WORK REQUIRED –
Write the listing out again word for word, excluding any pictures.

SUPPLIED RECORDS –
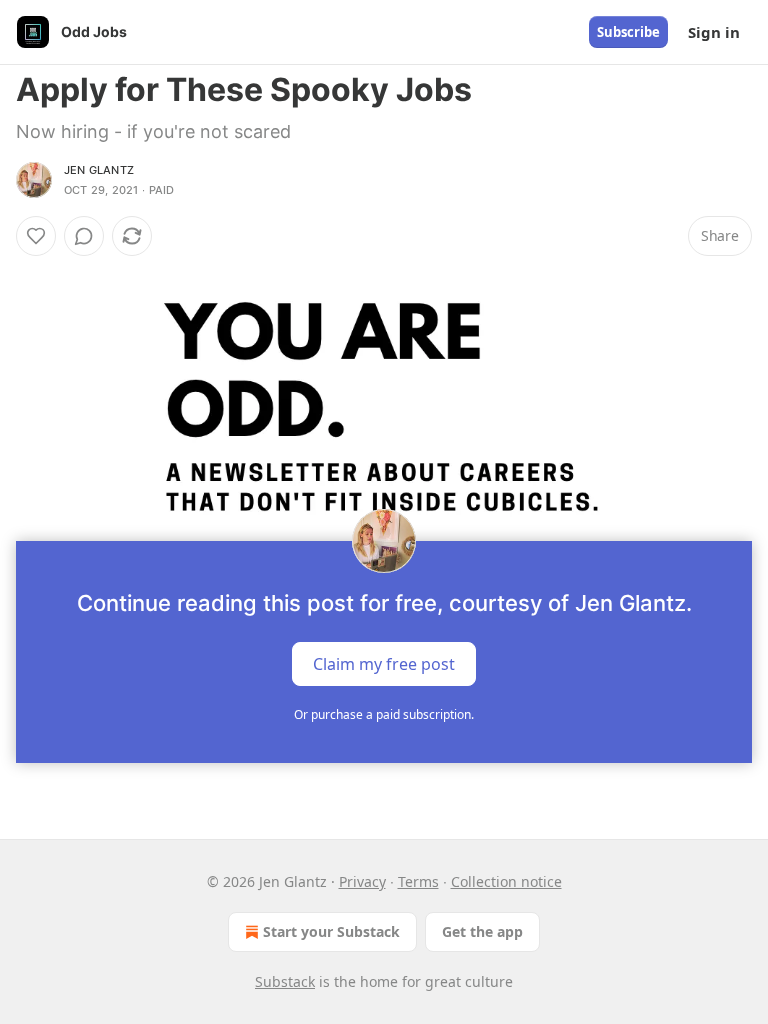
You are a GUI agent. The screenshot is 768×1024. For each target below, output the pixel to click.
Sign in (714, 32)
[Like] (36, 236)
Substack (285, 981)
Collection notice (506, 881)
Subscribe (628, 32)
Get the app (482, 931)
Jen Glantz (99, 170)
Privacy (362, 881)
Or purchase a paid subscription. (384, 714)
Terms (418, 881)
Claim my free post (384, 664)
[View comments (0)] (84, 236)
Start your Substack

FINISHED TASK –
You are a GUI agent. The screenshot is 768×1024. For each target below, output the pixel to click.
Sign in (714, 32)
[Like] (36, 236)
Substack (285, 981)
Collection notice (506, 881)
Subscribe (628, 32)
Get the app (482, 931)
Jen Glantz (99, 170)
Privacy (362, 881)
Or purchase a paid subscription. (384, 714)
Terms (418, 881)
Claim my free post (384, 664)
[View comments (0)] (84, 236)
Start your Substack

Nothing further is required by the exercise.